Para a ativista LGBTs (lésbicas, gays, bissexuais, travestis, transexuais e transgêneros) Paullet Furacão, as mulheres trans enfrentam dificuldades até para ter relações afetivas. "Nossos companheiros nem assumem a relação publicamente por causa do machismo. Além de discutir o avanço da proteção, temos que debater também a aceitação", afirmou.
Alteração conta com 63% dos votos
O projeto de lei que propõe a alteração na Lei Maria do Penha tem dividido opiniões. De acordo com consulta pública no site do Senado Federal, até ontem, 6.990 (63%) pessoas tinham votado a favor da proposição de mudança, enquanto 4.147 (37%) se disseram contrárias.

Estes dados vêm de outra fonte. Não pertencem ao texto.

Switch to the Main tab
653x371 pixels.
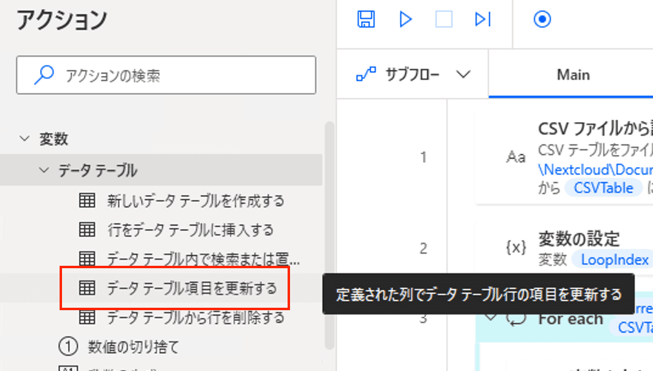pyautogui.click(x=573, y=75)
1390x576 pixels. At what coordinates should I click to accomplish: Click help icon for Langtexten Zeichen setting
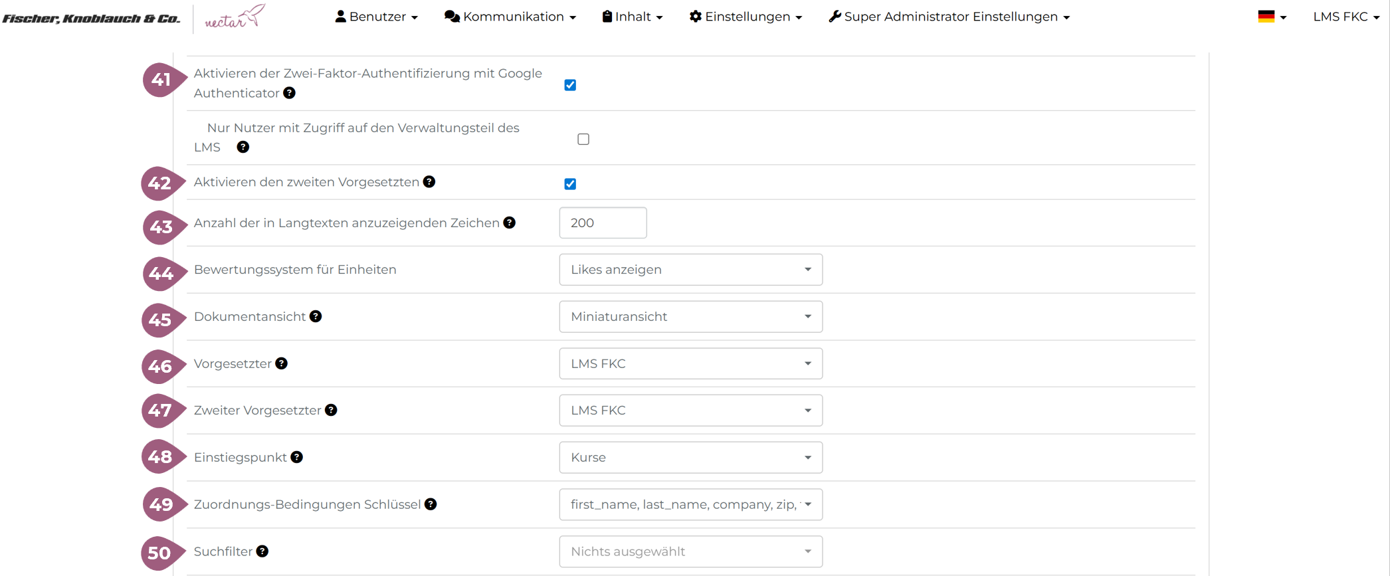point(510,223)

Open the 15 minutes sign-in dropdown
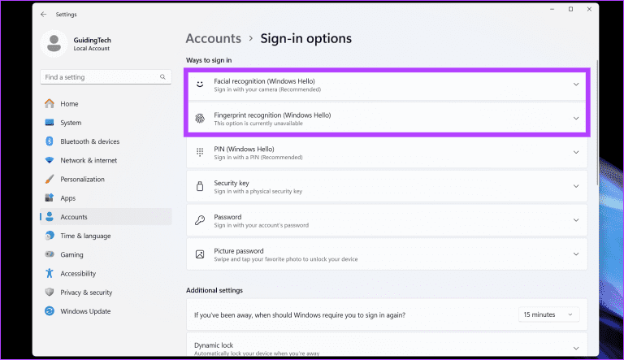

De autoria do senador pelo Acre Jorge Viana (PT), o projeto de lei nº 191 foi proposto após solicitação do Ministério Público do Estado do Acre, que, ao se deparar com situações de violência doméstica e familiar contra transexuais e transgêneros, provocou a casa para apresentar uma solução para o problema. Durante uma semana, A TARDE procurou o senador, mas a assessoria do parlamentar não respondeu à solicitação.
Com a mudança proposta, o artigo ficaria com a seguinte redação: “Art. 2º Toda mulher, independentemente de classe, raça, etnia, orientação sexual, identidade de gênero, renda, cultura, nível educacional, idade e religião, goza dos direitos fundamentais inerentes à pessoa humana, sendo-lhe asseguradas as oportunidades e facilidades para viver sem violência, preservar sua saúde física e mental e seu aperfeiçoamento moral, intelectual e social”.

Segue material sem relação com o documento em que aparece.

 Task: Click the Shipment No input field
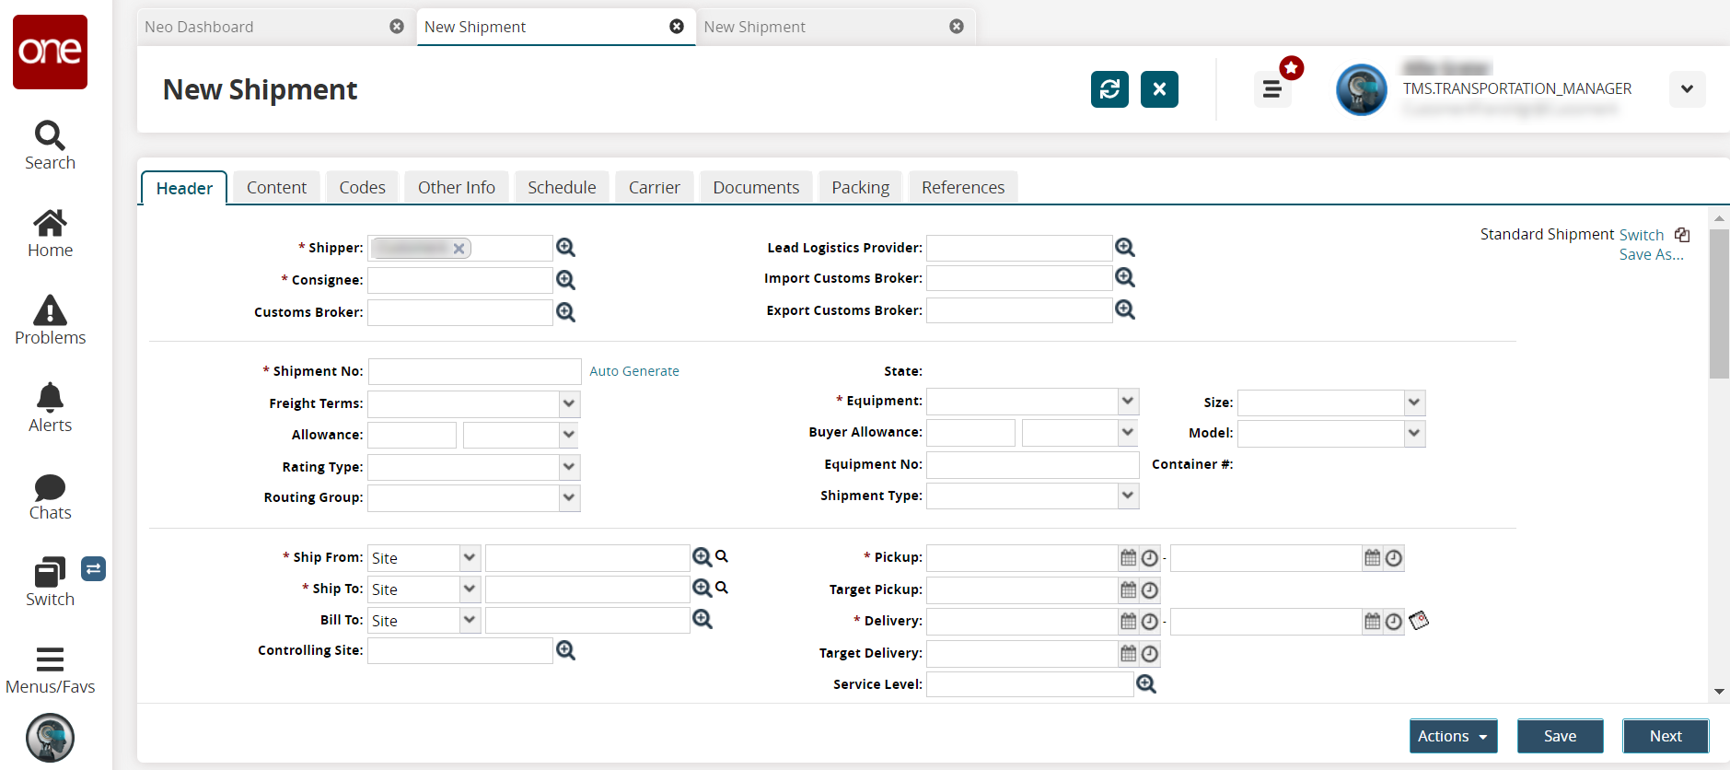[474, 371]
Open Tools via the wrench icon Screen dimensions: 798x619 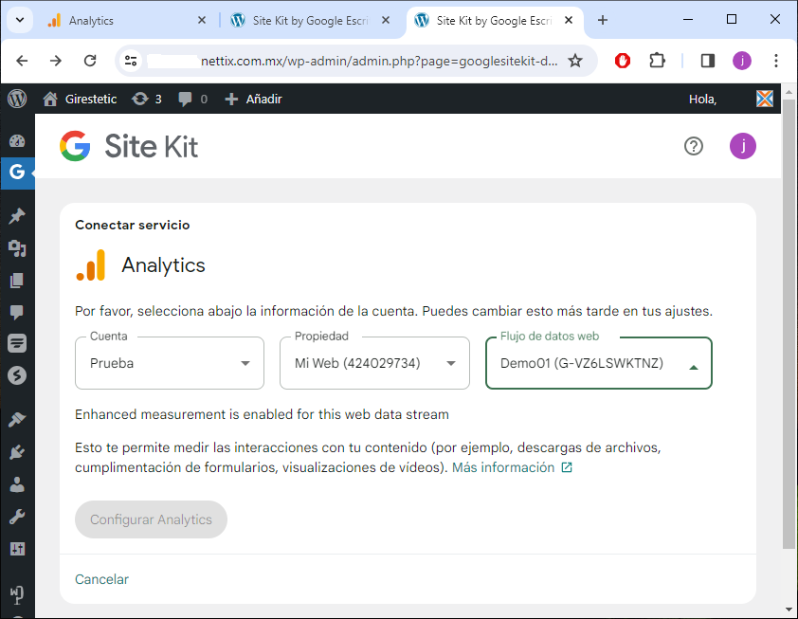(x=16, y=517)
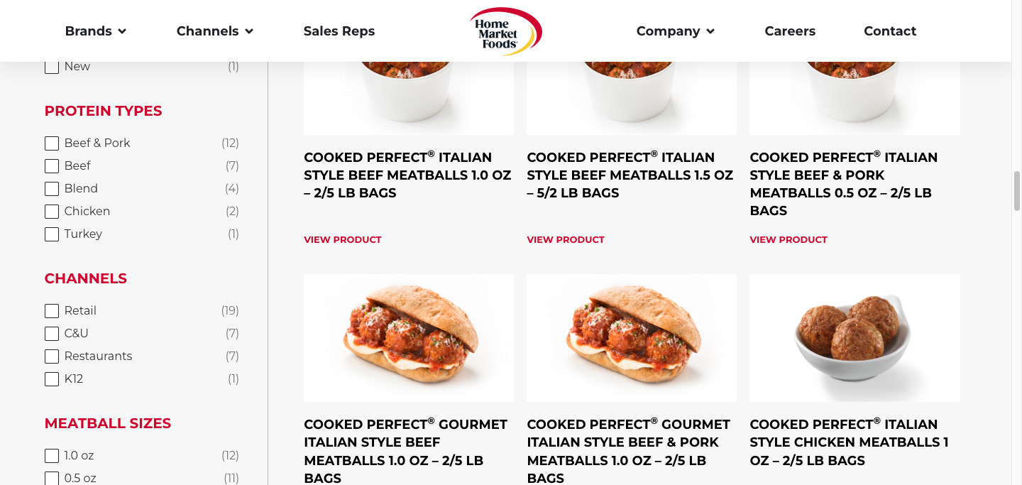This screenshot has height=485, width=1022.
Task: Open the chicken meatballs bowl image
Action: (x=855, y=338)
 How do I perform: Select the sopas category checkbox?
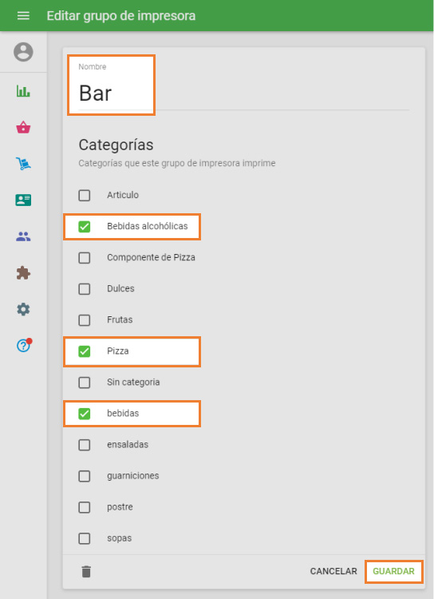point(85,538)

A última movimentação do PL foi registrada em 28 de junho deste ano, quando estava na Comissão de Direitos Humanos e Legislação Participativa e aguardava designação do relator, que, segundo o site do Senado, é a senadora Marta Suplicy.
Judiciário
O presidente da Comissão de Diversidade da seccional baiana da Ordem dos Advogados (OAB-BA), Filipe Garbelotto, disse que vê “com bons olhos” a proposta e que o Judiciário tem deferido em alguns estado medidas protetivas para mulheres trans vítimas de agressão.

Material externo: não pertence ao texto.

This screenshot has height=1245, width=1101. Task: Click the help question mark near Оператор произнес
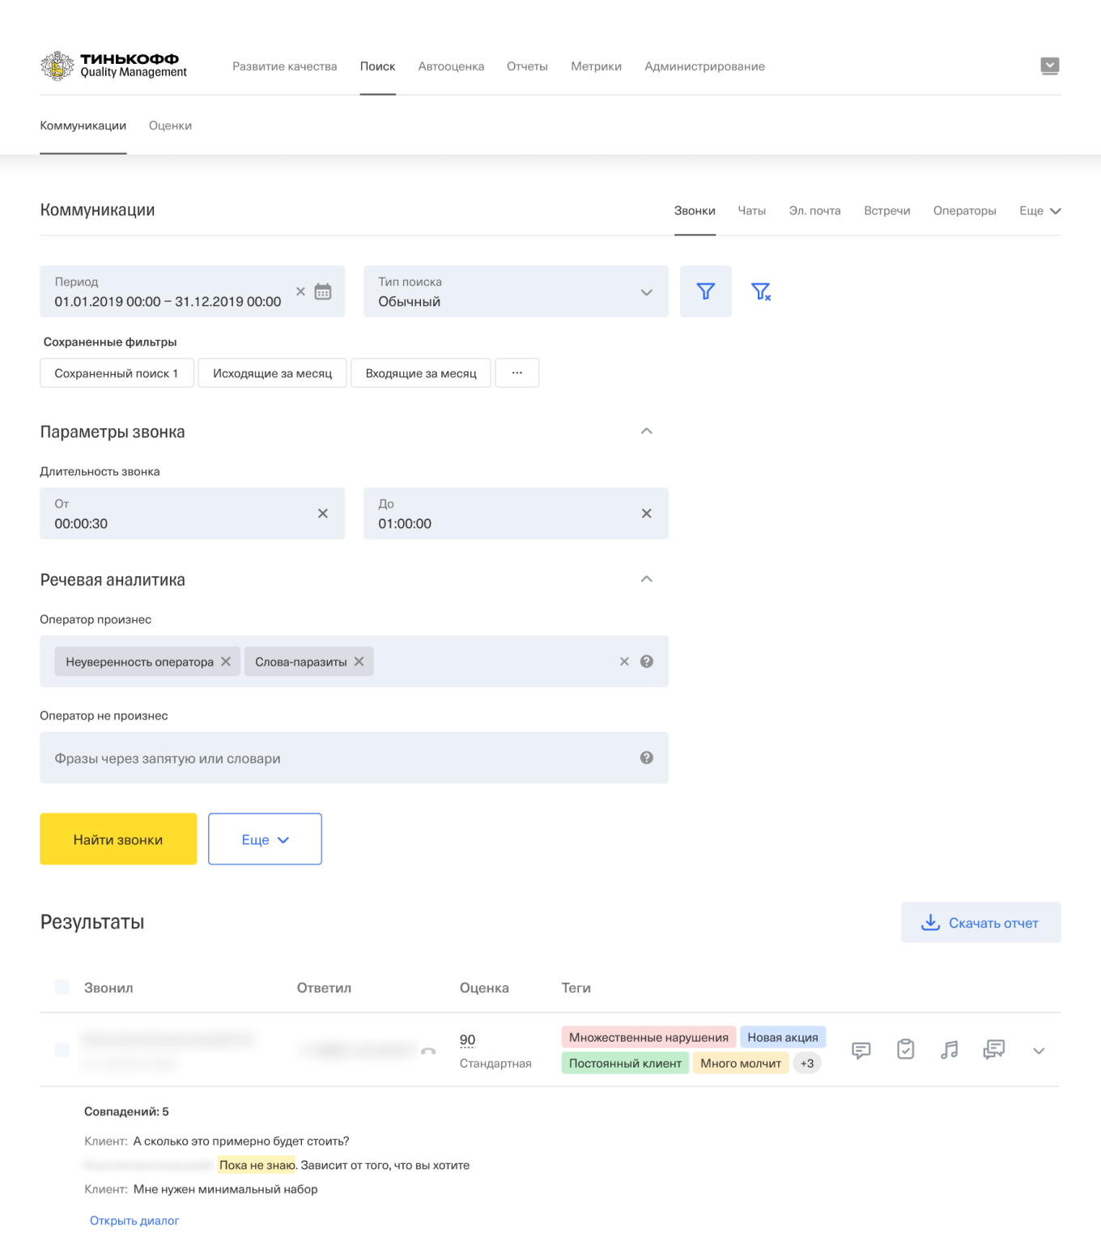pos(646,661)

“Eles fundamentam a decisão pela condição de gênero feminino, independentemente do sexo biológico. Se houver a mudança na lei, não vai mais depender da interpretação do juiz. Vai melhorar o acesso à Justiça”, afirmou.
O advogado comparou a situação com o casamento homoafetivo que é permitido, mas não consta em lei. Há uma decisão do Supremo Tribunal Federal sobre o tema que vincula o sistema judiciário.
Garbelotto lembrou o caso de uma menina que sofria violência da mãe por ser trans. “A lei protege no âmbito doméstico. É mais amplo. Não é só a questão de companheiro”, acrescentou o advogado.